Marzieh Bayeh (Dalhousie),

*Higher Topological Complexity*

**Abstract:**This is an introductory talk on higher topological complexity. Topological complexity of the configuration space of a mechanical system was introduced by M. Farber in 2003 to estimate the complexity of a motion planning algorithm. Generalizing this concept, higher topological complexity was introduced by Y. Rudyak in 2010. This invariant may be used to find the sequential motion planning algorithms.

October 17, 2017

Geoff Cruttwell (Mount Allison),

*The rich structure of affine geometric spaces*

**Abstract:**Continuing the previous talk on geometric spaces in a tangent category, we focus on the sub-tangent category of affine geomtric spaces: those objects equipped with a flat torsion-free connection. Following ideas of Jubin, we show that this category has an astonishing variety of monads and comonads on it, with many distributive laws relating these monads and comonads.
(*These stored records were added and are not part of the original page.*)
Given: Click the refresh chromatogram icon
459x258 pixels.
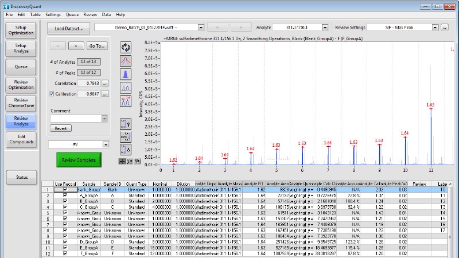Looking at the screenshot, I should click(126, 47).
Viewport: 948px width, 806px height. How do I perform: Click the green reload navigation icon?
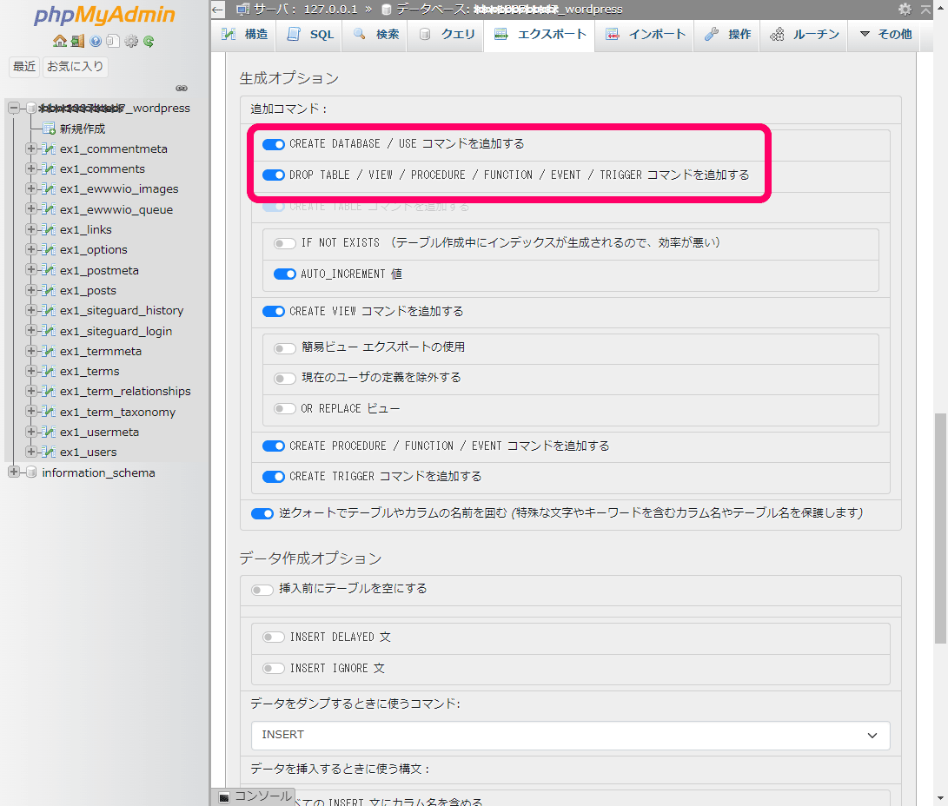tap(149, 41)
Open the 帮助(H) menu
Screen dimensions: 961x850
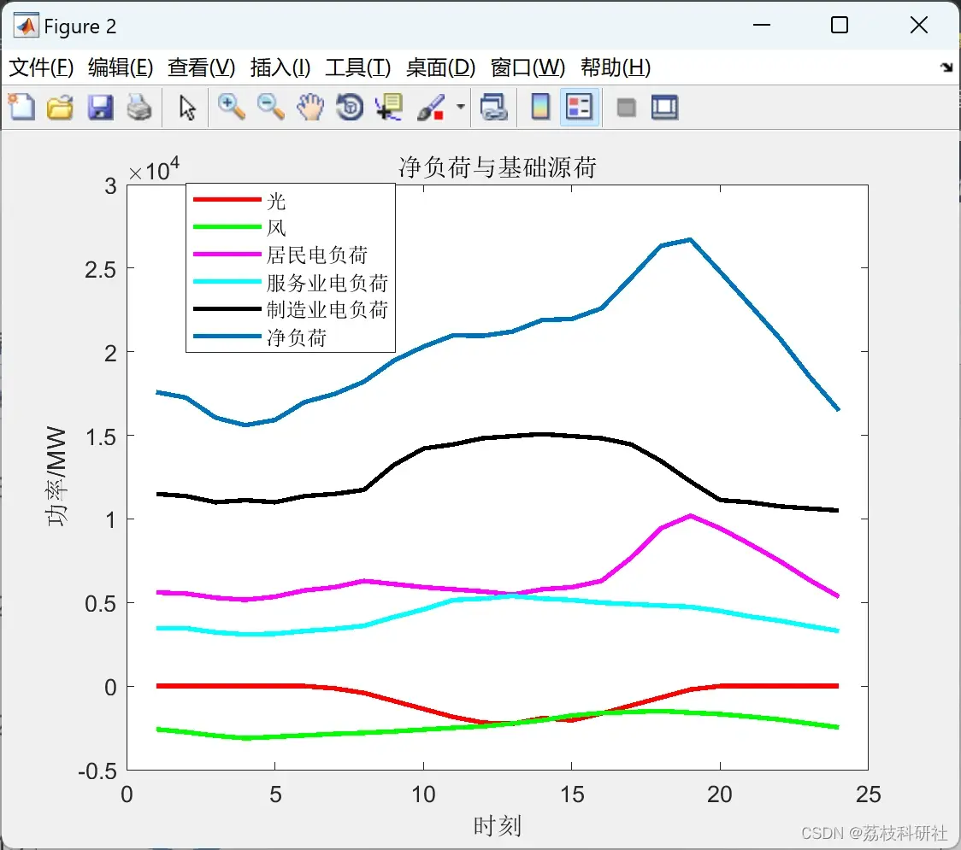pos(616,67)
This is joint work with Rick Blute and Rory Lucyshyn-Wright.

October 24, 2017

Darien DeWolf (Saint Francis-Xavier)

*Restriction bicategories: two approaches*

**Abstract:**In this talk, I will introduce restriction bicategories: intuitively, a restriction bicategory is a bicategory B equipped with a family of functors r : B(A,B) --> B(A,A) which encode partiality in a way reminiscent of Cockett and Lack's restriction categories. Motivating this definition is the ``restriction bicategory'' of restriction bimodules.
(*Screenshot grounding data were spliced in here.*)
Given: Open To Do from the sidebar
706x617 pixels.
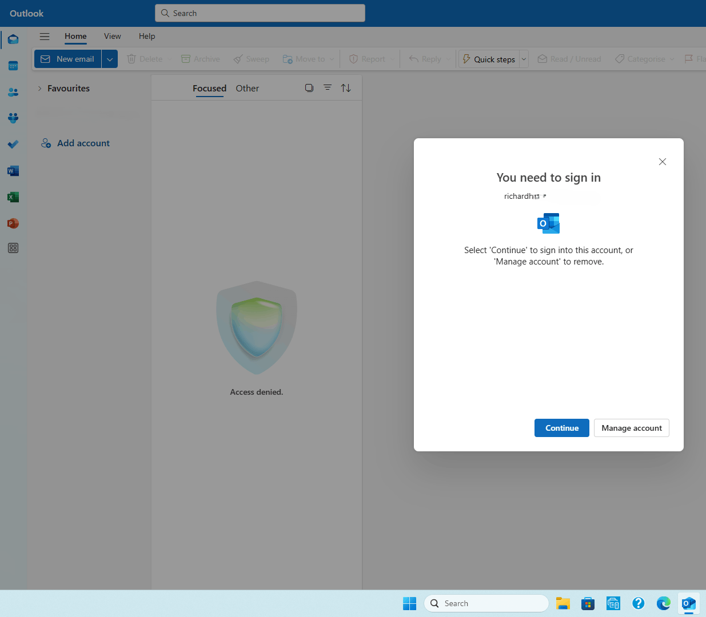Looking at the screenshot, I should pos(13,145).
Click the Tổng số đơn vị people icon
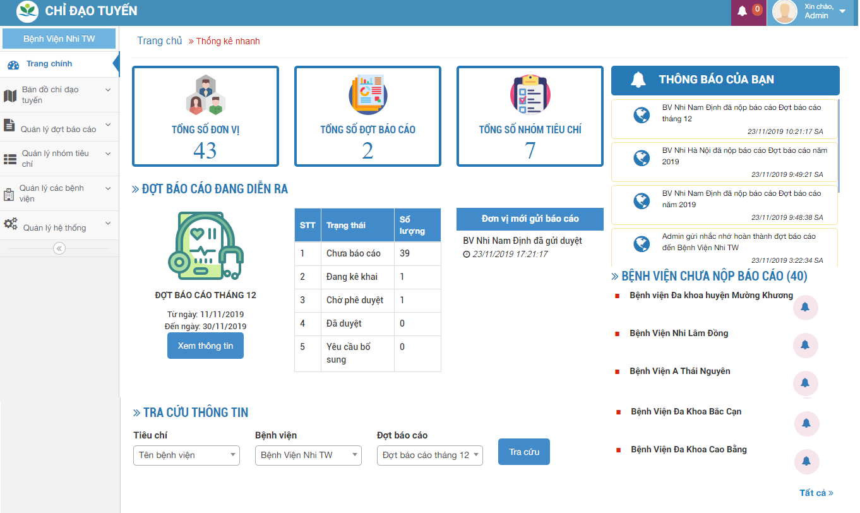The height and width of the screenshot is (513, 860). (205, 95)
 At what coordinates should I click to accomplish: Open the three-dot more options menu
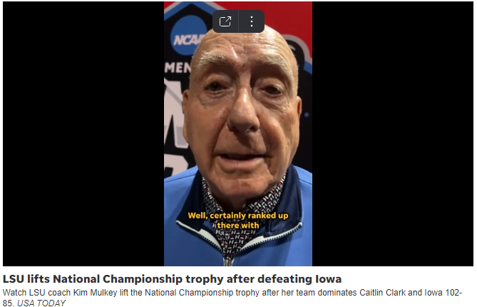252,21

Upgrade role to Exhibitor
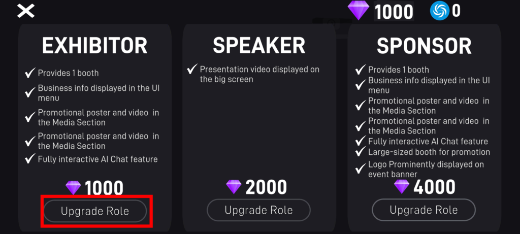click(95, 211)
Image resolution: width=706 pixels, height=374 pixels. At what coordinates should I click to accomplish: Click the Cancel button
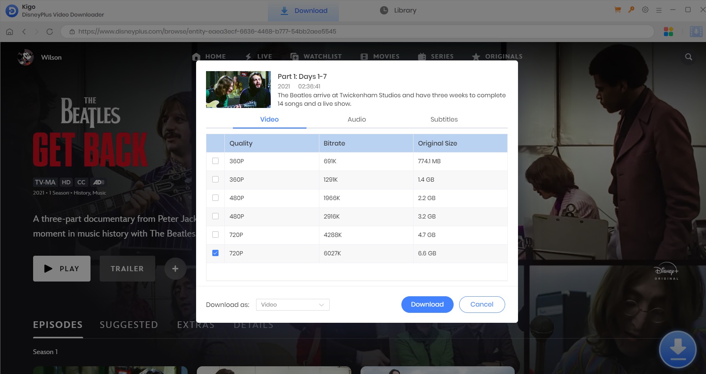click(482, 304)
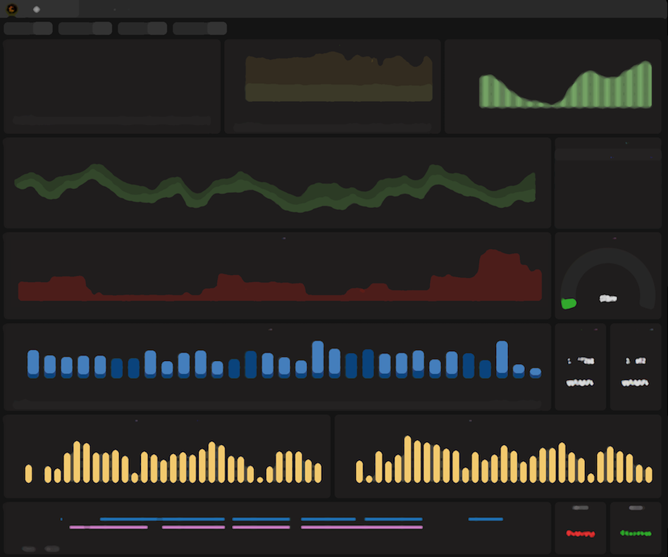Image resolution: width=668 pixels, height=557 pixels.
Task: Click the rightmost blue segment in timeline panel
Action: point(485,519)
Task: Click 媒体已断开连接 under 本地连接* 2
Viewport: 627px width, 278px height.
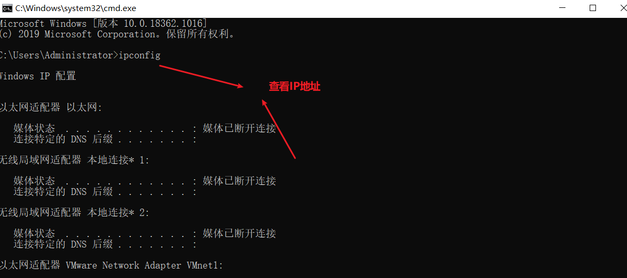Action: (x=239, y=234)
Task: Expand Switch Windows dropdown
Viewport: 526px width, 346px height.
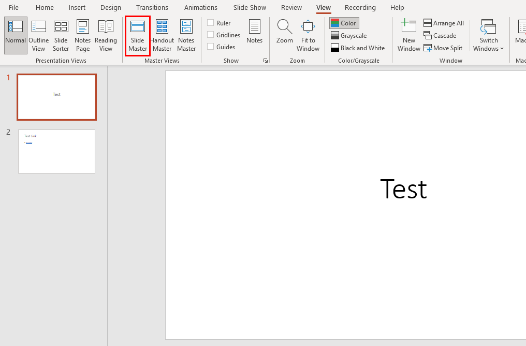Action: [488, 35]
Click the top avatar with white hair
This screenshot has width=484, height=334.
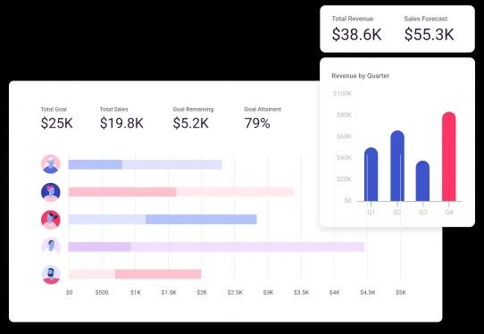51,164
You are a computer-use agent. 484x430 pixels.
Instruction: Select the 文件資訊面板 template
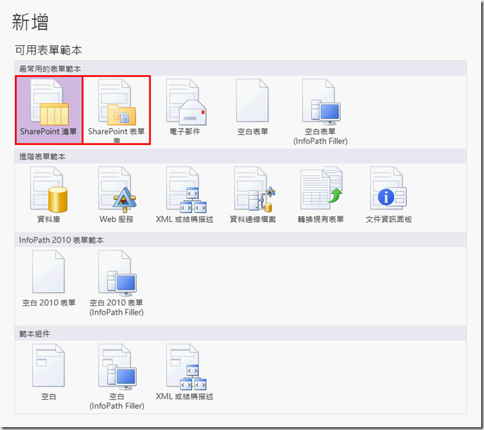click(388, 191)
Two approaches to defining such structures will be discussed:

(i) Cockett's approach has each restriction idempotent r(f) come with a monic
r(f) --> dom(f).

(ii) The approach taken in my thesis is more general in that it does not
require these monics.
Each approach has both merit and drawbacks, which will also be discussed.

October 31, 2017

Dorette Pronk (Dalhousie),

*On Suborbifolds*

**Abstract:**Just as the notion of orbifold has developed over the 60 years, so has the notion of suborbifold. It was introduced by Thurston in the late 70s, along with the first revision of the definition of orbifold. This original definition was geometrically elegant, but fails to encompass some of their examples that have since been introduced by a more topological/homotopical view of orbifolds. This has led to various more recent definitions of suborbifolds, all based on presenting orbifolds as groupoids. However, none of these definitions fully captures the properties and phenomena their authors intend to include. Therefore, we propose an alternate approach, based on atlases and modules rather than groupoid homomorphisms. We believe that this new definition will better describe and encompass the examples and geometric structure in the literature.
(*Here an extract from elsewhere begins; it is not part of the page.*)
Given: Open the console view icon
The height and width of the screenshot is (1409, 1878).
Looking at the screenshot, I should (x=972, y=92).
This is joint work with Laura Scull and Matteo Tommasini

November 14, 2017

Francisco Rios (Dalhousie),

*On Categorical Models of Intuitionistic Linear Logic*

**Abstract:**In the 1980s, Jean-Yves Girard introduced the substructural logic called linear logic as a refinement of classical and intuitionistic logic. Its emphasis on the role of formulas as resources has found many applications in fields as diverse as computer science, quantum physics, and linguistics. In this talk, I will introduce some of the most relevant categorical models of the intuitionistic fragment of linear logic, namely Lafont categories, Seely categories, and linear categories. Time permitting, I will show how these models are subsumed by the LNL (linear/non-linear) models introduced by Nick Benton in the 1990s.

November 21, 2017

Marzieh Bayeh (Dalhousie),

*A lambda calculus for quantum computation*

**Abstract:**"PhD Thesis of Benoit Valiron" is a part of what I am studying on quantum computation and “A lambda calculus for quantum computation” is a part of that thesis. So I am going to talk about part^2 of what I am studying on quantum computation. To make it part^3, introducing the terms, types, and typing rule for that lambda calculus is a part of this talk.